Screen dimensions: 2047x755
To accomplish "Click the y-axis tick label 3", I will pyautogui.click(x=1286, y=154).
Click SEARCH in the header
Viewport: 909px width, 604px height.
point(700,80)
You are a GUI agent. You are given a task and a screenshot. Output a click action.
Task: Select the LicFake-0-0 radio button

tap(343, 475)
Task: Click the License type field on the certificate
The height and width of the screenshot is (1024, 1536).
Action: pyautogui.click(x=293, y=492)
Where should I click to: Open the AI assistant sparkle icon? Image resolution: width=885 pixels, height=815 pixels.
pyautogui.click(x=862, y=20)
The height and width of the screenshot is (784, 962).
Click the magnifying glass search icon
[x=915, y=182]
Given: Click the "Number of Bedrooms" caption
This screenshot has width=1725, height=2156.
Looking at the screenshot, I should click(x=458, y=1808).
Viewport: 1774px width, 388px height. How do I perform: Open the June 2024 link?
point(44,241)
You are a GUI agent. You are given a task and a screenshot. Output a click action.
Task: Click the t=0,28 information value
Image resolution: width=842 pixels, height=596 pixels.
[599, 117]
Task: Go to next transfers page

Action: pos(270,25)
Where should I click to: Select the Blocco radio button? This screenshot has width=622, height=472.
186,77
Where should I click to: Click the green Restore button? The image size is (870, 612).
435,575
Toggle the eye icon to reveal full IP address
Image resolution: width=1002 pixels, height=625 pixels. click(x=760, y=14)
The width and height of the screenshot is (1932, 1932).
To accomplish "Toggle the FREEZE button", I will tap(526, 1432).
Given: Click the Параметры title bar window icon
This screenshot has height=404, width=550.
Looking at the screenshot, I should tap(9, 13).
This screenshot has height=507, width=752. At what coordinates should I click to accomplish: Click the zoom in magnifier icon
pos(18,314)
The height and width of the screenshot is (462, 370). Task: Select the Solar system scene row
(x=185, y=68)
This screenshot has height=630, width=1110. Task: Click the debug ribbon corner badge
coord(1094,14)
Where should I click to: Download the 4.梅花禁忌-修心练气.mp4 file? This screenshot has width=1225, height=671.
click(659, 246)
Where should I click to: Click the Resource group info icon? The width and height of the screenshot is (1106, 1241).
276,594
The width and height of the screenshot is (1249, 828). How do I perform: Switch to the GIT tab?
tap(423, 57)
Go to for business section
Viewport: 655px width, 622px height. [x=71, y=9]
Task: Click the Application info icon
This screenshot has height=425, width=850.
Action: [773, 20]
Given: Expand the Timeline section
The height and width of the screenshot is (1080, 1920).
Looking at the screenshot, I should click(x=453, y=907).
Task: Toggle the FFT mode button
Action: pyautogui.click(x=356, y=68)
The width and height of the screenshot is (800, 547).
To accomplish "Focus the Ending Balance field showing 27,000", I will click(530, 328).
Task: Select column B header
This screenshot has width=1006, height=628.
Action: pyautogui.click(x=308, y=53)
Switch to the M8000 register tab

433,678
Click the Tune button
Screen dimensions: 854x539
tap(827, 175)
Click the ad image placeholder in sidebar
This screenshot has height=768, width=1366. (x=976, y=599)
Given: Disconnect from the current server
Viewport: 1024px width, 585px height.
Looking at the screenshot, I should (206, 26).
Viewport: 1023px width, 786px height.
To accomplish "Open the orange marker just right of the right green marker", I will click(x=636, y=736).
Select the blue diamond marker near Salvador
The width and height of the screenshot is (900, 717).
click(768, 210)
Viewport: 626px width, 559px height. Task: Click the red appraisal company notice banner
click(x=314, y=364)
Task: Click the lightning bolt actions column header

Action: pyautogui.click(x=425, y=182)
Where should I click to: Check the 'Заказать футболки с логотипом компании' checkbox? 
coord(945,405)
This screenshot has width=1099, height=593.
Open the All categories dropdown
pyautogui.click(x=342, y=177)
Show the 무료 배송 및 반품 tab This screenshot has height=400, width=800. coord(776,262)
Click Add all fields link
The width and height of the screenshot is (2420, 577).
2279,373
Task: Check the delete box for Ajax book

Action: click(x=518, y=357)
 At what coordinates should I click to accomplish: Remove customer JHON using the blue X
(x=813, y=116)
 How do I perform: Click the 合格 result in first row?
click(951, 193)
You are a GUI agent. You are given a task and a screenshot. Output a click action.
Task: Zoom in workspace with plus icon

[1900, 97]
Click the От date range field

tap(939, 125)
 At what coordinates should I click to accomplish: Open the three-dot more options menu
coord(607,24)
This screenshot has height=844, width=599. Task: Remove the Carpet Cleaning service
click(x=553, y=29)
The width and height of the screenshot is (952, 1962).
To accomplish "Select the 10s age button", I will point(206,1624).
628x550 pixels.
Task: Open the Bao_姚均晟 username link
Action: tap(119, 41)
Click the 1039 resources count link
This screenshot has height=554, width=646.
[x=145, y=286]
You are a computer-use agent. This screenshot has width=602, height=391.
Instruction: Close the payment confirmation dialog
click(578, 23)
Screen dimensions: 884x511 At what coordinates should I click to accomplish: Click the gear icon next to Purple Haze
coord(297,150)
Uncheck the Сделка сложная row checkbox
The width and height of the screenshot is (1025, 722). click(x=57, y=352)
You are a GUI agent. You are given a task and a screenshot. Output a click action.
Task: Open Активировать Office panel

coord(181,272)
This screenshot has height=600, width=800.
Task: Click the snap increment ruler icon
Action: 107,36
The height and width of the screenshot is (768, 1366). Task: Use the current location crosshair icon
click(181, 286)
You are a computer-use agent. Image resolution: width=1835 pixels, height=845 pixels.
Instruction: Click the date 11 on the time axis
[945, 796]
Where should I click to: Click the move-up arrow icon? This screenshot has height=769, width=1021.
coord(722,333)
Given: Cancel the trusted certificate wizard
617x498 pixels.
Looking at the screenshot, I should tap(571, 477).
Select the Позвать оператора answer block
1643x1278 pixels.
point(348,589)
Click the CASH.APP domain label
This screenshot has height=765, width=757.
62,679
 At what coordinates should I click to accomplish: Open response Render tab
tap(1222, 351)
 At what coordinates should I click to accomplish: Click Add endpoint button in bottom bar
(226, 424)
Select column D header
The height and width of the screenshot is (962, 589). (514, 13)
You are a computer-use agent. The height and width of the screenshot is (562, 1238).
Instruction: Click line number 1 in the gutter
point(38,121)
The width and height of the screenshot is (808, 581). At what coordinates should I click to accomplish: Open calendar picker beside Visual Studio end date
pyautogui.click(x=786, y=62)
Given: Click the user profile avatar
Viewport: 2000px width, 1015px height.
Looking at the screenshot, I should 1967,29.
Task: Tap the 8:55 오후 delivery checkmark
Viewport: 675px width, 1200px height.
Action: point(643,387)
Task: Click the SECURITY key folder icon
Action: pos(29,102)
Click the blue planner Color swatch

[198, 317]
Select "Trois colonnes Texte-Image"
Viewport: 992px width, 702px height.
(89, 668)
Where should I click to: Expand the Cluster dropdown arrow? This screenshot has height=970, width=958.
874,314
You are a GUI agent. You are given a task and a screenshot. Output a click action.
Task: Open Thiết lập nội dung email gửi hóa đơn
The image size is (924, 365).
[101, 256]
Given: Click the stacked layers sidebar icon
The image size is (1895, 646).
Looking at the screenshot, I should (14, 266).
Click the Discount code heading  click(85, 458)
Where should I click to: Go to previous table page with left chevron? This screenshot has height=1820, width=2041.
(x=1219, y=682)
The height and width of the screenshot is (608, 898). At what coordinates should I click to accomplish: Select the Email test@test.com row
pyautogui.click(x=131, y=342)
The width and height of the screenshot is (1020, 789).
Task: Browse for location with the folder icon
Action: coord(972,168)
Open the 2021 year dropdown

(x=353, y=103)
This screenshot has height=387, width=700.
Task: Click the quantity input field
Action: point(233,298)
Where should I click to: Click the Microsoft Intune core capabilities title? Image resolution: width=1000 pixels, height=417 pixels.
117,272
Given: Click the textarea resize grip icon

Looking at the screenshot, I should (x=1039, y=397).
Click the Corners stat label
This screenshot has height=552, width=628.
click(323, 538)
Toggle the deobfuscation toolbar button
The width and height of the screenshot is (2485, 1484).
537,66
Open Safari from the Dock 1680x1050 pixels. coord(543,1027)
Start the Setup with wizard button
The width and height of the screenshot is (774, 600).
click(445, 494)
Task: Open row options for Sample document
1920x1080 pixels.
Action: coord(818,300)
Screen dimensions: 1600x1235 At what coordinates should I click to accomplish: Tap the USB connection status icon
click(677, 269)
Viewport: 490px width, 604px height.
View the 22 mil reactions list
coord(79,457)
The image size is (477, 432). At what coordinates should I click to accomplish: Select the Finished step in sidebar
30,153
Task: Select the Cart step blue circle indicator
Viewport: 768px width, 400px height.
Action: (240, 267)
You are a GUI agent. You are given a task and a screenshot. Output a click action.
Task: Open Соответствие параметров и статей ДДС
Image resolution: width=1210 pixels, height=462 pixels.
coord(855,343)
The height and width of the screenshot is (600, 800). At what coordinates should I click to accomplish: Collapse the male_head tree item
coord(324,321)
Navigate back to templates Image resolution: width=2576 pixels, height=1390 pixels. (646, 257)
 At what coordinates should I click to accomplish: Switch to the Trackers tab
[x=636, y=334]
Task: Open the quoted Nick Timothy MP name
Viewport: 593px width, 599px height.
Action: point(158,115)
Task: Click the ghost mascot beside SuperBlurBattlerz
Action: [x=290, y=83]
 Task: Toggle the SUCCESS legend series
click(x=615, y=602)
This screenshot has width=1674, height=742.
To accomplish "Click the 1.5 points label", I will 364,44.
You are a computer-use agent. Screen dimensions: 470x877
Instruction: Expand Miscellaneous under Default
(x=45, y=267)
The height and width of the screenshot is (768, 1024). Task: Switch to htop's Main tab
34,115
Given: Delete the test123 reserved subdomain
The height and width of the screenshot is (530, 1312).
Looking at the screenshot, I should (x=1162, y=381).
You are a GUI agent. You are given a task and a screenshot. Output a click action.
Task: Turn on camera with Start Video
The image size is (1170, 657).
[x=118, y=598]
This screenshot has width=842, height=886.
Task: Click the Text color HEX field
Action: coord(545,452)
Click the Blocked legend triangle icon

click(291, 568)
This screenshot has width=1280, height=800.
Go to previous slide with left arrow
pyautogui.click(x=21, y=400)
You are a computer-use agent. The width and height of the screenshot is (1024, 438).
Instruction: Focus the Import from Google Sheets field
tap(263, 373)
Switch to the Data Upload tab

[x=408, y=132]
──────────
TASK DIRECTIONS: Return the items above verbatim, from the line with "Click the Tune button" up to and including the line with "This screenshot has height=768, width=1366.".

ANSWER FOR THIS EXERCISE:
Click the Tune button
Screen dimensions: 854x539
tap(827, 175)
Click the ad image placeholder in sidebar
This screenshot has height=768, width=1366. (x=976, y=599)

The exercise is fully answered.